Indeed, they have. “Society’s norms” changed, and the American churches have changed right along with them, following the Whore of Babylon to her sure destruction. In 1930, with the Anglican Church’s Lambeth Conference, the Church of England caved in to the propaganda campaign waged by the neo-Malthusians and their Babylonian queen, Margaret Sanger, editor of the Woman Rebel and founder of what is now called Planned Parenthood. Eschewing the divine blessing of the Logos uttered on Day Six of Creation, “Be fruitful,” and the solemn command that followed, “and multiply,” the Episcopalians spoke their own destruction into existence by transgressing against 2,000 years of unbroken Christian teaching, East and West, Protestant and Catholic. For them, large families were bovine, the fruit of the unrestrained actions of an ignorant people lacking self-control.
Further, seeing that the primary purpose for which marriage exists is the procreation of children, [this conference] believes that this purpose as well as the paramount importance in married life of deliberate and thoughtful self-control should be the governing considerations in that intercourse.
Moral and physical suicide sounds so much better, if you talk about it in spiritual terms.
Where there is clearly felt moral obligation to limit or avoid parenthood, the method must be decided on Christian principles. The primary and obvious method is complete abstinence from intercourse (as far as may be necessary) in a life of discipline and self-control lived in the power of the Holy Spirit. Nevertheless in those cases where there is such a clearly felt moral obligation to limit or avoid parenthood, and where there is a morally sound reason for avoiding complete abstinence, the Conference agrees that other methods may be used, provided that this is done in the light of the same Christian principles. The Conference records its strong condemnation of the use of any methods of conception control from motives of selfishness, luxury, or mere convenience.

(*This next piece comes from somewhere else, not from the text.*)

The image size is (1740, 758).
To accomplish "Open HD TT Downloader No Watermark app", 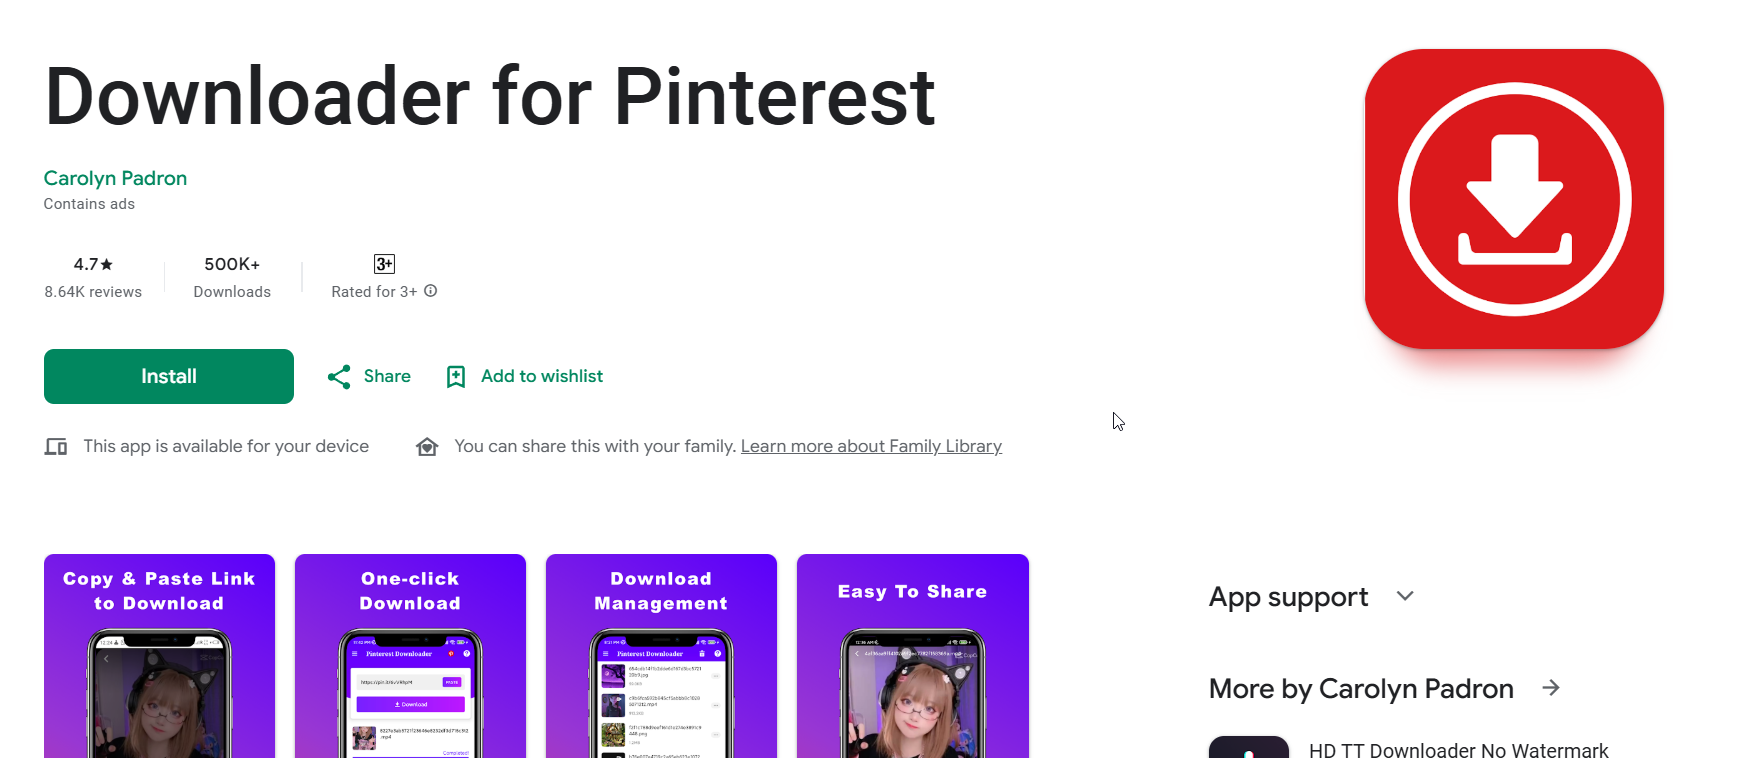I will click(1458, 750).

After this self-important celebration of unselfish selfishness, the American churches began to fall, one by one. The old Federal Council of Churches quickly followed Lambeth by not only endorsing but recommending contraception. Mainline acceptance of modern Onanism penetrated the Mainline congregations, and their numbers began to decline. And the conservatives followed, a few lengths back. In the 40’s, Walter A. Maier of the old Lutheran Hour radio broadcast called Sanger a “she-devil” and denounced the hedonism of liberal mainline Christianity. By the 50’s, Prof. Alfred Rehwinkel, a conservative defender of a literal interpretation of Genesis, was celebrating Sanger and encouraging the same “self-control” that the Anglicans demanded in 1930. Rehwinkel’s book, in which he lauded Sanger’s “brilliance” and “God-given talents,” was published under the thoroughly modern title Planned Parenthood, the name Sanger used to rechristen her Birth Control League.
T.S. Eliot, in his Thoughts After Lambeth, wrote:
The World is trying the experiment of attempting to form a civilized but non-Christian mentality. The experiment will fail; but we must be very patient in awaiting its collapse; meanwhile redeeming the time: so that the Faith may be preserved alive through the dark ages before us; to renew and rebuild civilization, and save the World from suicide.
At present rates, we won’t have to wait too much longer.